# INSTRUCTIONS FOR THE TASK:
Convert the listing lines from the line with "Identify the location of legend-row-immigrants: R" to the line with "(688, 113)." into a numbered list, leaving out any blank lines.

[Stored records]
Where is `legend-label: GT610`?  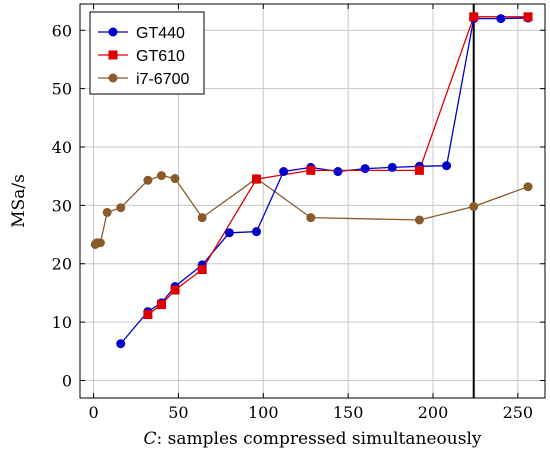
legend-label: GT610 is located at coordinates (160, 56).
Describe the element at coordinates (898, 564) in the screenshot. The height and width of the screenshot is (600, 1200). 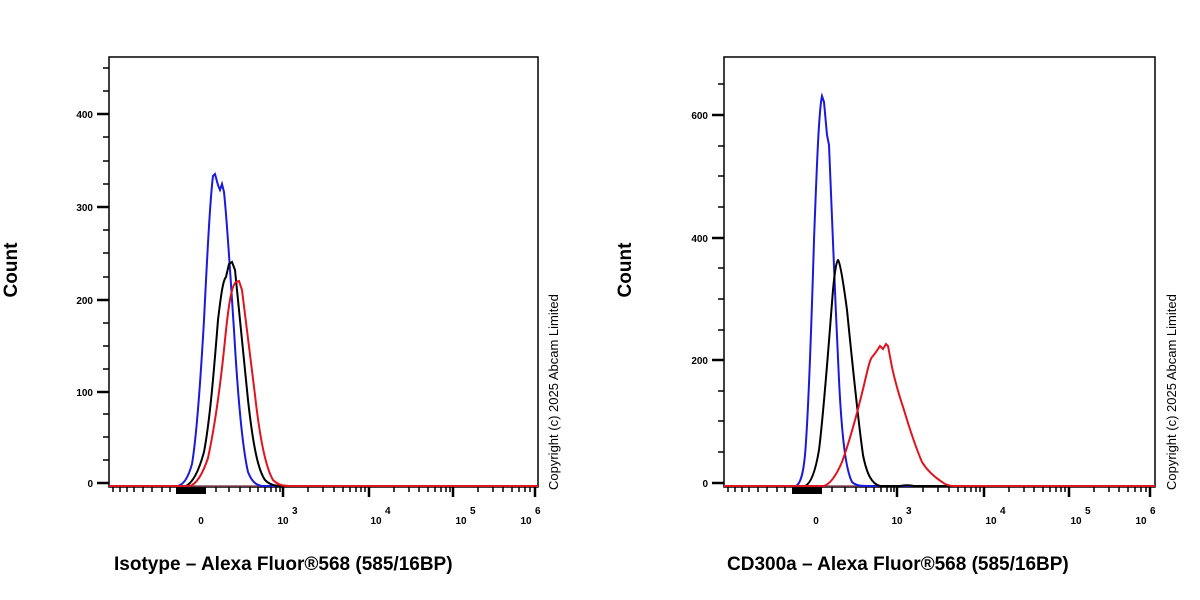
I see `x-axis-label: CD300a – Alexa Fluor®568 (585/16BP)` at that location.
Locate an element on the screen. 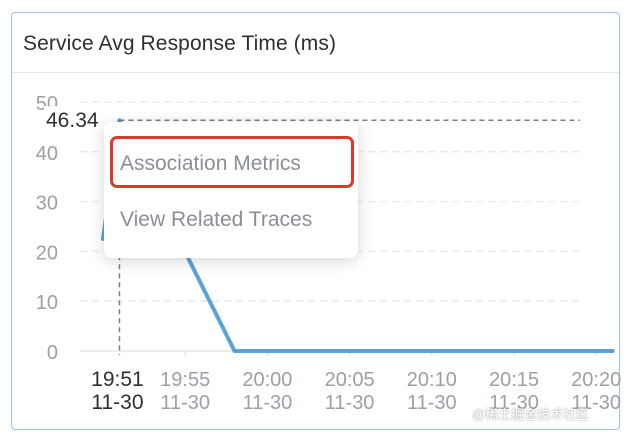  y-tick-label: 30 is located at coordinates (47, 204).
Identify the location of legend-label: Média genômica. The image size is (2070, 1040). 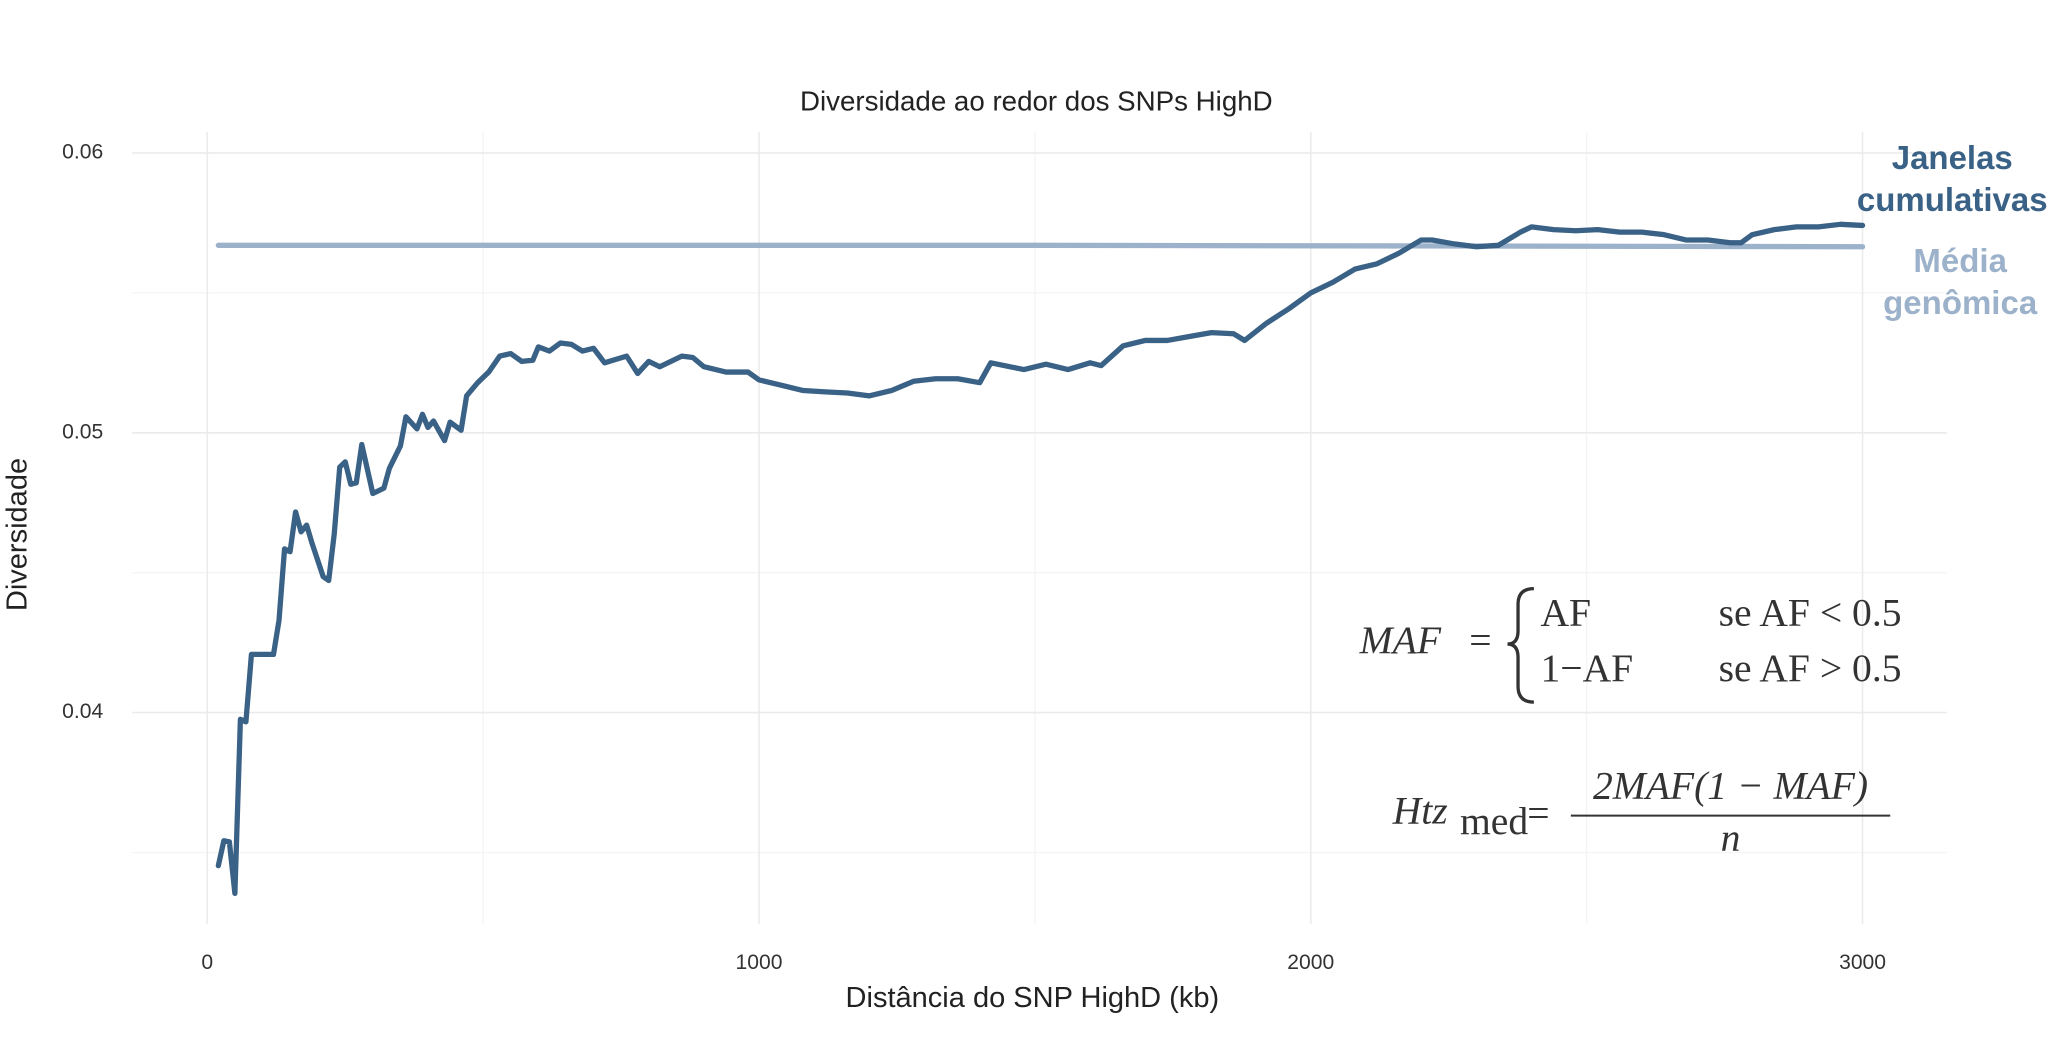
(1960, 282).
...
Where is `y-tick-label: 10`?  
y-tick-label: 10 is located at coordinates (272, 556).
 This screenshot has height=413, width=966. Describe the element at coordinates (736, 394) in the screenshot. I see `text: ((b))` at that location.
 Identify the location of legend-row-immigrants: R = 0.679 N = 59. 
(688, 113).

# COMPLETED EXERCISE:
1.  Identify the location of legend-row-immigrants: R = 0.679 N = 59. 
2. (688, 113).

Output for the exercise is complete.